__Texto dado__:
--------------------------------------------------

Mientras el mundo celebra la transición energética, Marruecos consolida su liderazgo en hidrógeno verde aprovechando la ocupación ilegal del Sáhara Occidental. Proyectos millonarios, apoyo de potencias internacionales y un modelo de explotación que excluye al pueblo saharaui muestran que la energía del futuro puede reproducir los viejos patrones de colonialismo en pleno siglo XXI.
En los últimos años se habla cada vez más del hidrógeno verde como la gran alternativa energética del futuro. Una fuente limpia, producida a partir de energías renovables, que aparece como promesa para descarbonizar la economía mundial. Y una vez más, África se ubica en el centro de esta nueva transición energética, no como beneficiaria directa de sus frutos, sino como proveedor de recursos y territorios para satisfacer las necesidades del Norte global.
Este lugar de África como “granero energético” del planeta no es nuevo. Ayer (aún hoy lo siguen siendo) fueron el oro, el caucho, el uranio, el coltán o el petróleo. Pero en el nuevo horizonte energético, hoy más que nada son el sol, el viento y la capacidad de producir hidrógeno verde. La lógica, sin embargo, se mantiene: el continente es incorporado a las cadenas globales de valor bajo esquemas de dependencia y control externo. A esta nueva forma de extracción podemos llamarla colonialismo verde o colonialismo energético, porque bajo la bandera de la sustentabilidad se reproducen viejas relaciones de dominación.

--------------------------------------------------

(Registros)
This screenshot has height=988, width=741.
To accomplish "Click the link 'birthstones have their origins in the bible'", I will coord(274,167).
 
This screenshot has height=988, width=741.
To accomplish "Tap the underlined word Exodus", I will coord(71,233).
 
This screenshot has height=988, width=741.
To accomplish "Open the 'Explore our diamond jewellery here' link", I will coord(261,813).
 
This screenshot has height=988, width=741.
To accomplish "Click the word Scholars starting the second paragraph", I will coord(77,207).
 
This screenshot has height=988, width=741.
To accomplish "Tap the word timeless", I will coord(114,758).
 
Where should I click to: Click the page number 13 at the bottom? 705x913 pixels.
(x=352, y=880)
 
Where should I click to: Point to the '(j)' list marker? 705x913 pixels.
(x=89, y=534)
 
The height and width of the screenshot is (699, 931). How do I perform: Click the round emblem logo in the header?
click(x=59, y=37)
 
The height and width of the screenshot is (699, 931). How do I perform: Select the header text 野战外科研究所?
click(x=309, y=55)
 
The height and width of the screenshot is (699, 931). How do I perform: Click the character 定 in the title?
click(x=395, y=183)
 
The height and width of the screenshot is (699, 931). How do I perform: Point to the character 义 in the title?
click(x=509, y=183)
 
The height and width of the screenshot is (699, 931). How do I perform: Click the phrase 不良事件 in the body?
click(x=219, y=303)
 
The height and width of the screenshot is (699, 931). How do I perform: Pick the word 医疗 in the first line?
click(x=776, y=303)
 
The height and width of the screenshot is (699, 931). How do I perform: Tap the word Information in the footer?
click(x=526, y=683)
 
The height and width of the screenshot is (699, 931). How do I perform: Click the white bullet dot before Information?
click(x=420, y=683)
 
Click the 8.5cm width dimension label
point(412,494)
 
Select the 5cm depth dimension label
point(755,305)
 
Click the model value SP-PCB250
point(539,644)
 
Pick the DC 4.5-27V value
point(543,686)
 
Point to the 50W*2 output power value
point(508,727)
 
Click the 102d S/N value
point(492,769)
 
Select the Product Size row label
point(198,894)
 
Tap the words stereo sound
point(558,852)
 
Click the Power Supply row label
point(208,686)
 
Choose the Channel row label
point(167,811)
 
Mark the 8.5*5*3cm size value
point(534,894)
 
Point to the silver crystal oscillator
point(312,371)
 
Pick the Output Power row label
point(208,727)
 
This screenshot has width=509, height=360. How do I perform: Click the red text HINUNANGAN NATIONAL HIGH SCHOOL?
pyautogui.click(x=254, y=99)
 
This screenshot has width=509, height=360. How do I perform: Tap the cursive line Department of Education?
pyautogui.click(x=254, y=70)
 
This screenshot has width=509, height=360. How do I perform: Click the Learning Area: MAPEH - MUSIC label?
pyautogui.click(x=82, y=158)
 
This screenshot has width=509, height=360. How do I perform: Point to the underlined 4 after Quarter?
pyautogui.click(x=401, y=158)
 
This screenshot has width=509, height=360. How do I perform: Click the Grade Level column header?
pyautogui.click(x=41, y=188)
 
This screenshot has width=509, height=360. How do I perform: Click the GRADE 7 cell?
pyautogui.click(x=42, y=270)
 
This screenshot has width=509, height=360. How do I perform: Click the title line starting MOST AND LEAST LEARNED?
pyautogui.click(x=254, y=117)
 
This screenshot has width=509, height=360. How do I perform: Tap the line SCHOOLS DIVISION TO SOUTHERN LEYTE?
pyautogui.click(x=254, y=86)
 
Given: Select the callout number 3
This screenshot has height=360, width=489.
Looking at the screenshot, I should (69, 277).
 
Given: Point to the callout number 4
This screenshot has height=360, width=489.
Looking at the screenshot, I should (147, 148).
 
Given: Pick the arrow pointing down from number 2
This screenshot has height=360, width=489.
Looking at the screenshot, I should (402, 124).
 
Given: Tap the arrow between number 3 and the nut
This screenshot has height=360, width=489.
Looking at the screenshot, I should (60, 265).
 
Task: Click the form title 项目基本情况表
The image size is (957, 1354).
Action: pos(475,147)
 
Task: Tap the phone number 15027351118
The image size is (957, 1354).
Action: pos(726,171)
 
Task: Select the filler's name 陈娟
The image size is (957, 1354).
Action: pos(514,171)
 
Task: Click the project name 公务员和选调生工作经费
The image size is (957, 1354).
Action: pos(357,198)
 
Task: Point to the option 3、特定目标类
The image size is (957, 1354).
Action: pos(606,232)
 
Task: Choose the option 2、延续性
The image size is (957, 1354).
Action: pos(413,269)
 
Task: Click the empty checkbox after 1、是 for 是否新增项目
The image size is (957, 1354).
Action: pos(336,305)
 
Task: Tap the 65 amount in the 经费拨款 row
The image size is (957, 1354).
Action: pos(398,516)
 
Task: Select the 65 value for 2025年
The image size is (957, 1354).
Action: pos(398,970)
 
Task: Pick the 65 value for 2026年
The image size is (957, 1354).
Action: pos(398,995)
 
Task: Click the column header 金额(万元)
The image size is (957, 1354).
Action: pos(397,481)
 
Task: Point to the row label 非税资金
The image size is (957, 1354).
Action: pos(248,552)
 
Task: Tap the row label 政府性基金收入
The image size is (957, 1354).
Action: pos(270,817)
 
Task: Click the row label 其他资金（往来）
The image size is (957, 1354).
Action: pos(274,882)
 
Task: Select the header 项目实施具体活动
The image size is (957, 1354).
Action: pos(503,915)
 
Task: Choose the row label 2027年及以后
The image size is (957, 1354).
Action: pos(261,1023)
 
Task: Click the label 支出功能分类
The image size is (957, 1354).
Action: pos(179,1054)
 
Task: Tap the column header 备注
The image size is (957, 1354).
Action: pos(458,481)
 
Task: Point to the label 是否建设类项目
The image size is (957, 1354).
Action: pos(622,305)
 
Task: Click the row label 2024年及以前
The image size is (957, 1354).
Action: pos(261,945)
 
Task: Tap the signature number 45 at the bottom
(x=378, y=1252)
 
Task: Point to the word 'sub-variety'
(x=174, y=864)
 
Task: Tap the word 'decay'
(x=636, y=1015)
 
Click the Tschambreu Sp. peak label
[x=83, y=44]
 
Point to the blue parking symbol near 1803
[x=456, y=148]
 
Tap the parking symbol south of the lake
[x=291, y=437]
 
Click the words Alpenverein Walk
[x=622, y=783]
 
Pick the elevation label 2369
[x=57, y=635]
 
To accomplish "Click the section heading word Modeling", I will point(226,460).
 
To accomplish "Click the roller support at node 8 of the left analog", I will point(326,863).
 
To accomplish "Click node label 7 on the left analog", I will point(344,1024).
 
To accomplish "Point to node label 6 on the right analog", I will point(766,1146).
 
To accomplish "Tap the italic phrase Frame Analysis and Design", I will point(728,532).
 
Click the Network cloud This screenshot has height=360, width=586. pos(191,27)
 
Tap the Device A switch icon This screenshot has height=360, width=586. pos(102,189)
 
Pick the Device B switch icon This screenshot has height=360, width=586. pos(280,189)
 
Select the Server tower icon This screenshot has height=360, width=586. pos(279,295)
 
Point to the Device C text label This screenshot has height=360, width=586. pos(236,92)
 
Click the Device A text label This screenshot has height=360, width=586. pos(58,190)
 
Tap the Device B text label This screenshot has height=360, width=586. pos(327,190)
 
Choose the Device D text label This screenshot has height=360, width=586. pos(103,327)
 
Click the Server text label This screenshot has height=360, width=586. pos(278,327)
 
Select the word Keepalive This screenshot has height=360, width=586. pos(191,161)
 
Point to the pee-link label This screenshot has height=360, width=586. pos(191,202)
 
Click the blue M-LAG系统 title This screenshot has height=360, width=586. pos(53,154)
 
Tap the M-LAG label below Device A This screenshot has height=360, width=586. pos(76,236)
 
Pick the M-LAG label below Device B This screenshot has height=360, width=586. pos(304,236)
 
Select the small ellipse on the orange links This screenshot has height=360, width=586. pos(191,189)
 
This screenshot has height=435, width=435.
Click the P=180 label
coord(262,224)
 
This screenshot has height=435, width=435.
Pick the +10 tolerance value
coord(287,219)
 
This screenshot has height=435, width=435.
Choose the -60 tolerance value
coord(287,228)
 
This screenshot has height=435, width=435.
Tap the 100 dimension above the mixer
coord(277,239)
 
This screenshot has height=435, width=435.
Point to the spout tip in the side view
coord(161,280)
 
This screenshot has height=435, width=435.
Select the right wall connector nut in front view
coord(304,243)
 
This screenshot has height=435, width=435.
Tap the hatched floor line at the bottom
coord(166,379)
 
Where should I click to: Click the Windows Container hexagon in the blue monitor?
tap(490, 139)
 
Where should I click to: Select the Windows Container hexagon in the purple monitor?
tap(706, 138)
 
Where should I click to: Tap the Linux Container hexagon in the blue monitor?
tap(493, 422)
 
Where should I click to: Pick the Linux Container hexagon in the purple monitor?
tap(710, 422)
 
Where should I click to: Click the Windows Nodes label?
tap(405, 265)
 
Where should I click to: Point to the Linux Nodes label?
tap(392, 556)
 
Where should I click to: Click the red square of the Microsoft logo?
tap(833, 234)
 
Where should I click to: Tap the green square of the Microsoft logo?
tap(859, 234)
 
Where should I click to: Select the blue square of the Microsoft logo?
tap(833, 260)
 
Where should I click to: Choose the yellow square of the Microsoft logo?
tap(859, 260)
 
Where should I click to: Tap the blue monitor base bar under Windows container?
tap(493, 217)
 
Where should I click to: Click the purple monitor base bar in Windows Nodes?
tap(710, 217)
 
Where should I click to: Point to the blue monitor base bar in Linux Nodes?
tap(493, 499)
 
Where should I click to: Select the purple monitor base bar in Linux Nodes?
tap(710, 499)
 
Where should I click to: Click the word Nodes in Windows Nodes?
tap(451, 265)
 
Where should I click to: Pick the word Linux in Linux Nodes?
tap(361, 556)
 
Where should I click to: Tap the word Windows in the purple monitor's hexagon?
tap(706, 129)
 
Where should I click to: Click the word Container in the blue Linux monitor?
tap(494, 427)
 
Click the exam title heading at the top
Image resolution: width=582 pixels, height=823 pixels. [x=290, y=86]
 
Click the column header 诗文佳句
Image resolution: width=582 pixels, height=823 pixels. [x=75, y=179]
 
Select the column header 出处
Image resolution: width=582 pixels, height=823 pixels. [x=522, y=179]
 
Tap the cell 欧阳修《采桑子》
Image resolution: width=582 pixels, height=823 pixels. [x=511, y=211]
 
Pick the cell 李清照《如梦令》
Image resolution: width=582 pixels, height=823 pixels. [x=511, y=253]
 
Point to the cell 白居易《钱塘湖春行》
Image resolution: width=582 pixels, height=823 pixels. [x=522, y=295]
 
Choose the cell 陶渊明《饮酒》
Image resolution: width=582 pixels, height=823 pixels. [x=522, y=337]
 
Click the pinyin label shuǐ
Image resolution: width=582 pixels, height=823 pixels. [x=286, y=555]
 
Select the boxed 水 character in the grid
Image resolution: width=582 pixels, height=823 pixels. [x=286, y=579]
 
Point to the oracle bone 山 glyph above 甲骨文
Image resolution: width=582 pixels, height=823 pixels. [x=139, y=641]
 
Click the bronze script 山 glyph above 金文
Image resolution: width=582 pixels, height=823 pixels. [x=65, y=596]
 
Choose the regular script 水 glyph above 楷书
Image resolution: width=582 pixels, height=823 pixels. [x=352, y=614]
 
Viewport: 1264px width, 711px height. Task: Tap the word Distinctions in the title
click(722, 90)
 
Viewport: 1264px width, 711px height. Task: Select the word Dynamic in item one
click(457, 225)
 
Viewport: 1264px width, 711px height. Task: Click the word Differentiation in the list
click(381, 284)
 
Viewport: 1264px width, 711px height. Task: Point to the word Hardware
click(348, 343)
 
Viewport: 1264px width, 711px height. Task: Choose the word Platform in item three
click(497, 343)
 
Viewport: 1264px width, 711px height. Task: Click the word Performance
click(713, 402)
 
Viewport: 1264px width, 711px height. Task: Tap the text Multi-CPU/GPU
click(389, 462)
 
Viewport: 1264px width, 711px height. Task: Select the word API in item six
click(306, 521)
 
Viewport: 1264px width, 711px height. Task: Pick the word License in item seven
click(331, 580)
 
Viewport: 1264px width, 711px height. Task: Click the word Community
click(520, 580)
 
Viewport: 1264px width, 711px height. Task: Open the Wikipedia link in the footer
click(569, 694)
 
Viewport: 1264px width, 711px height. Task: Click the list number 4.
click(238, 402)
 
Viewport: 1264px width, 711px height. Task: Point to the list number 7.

--------------------------------------------------

__Problema planteado 1__:
Del texto sobre el hidrógeno verde, reproduce el fragmento que va de "Mientras el mundo" a "del Norte global.", sustituyendo "hidrógeno verde" por "hidrógeno renovable".
__Problema planteado 2__:
Según el texto sobre el hidrógeno verde, ¿cómo puede llamarse a la nueva forma de extracción que se describe?

__Respuesta 1__:
Mientras el mundo celebra la transición energética, Marruecos consolida su liderazgo en hidrógeno renovable aprovechando la ocupación ilegal del Sáhara Occidental. Proyectos millonarios, apoyo de potencias internacionales y un modelo de explotación que excluye al pueblo saharaui muestran que la energía del futuro puede reproducir los viejos patrones de colonialismo en pleno siglo XXI.
En los últimos años se habla cada vez más del hidrógeno renovable como la gran alternativa energética del futuro. Una fuente limpia, producida a partir de energías renovables, que aparece como promesa para descarbonizar la economía mundial. Y una vez más, África se ubica en el centro de esta nueva transición energética, no como beneficiaria directa de sus frutos, sino como proveedor de recursos y territorios para satisfacer las necesidades del Norte global.

__Respuesta 2__:
Colonialismo verde o colonialismo energético.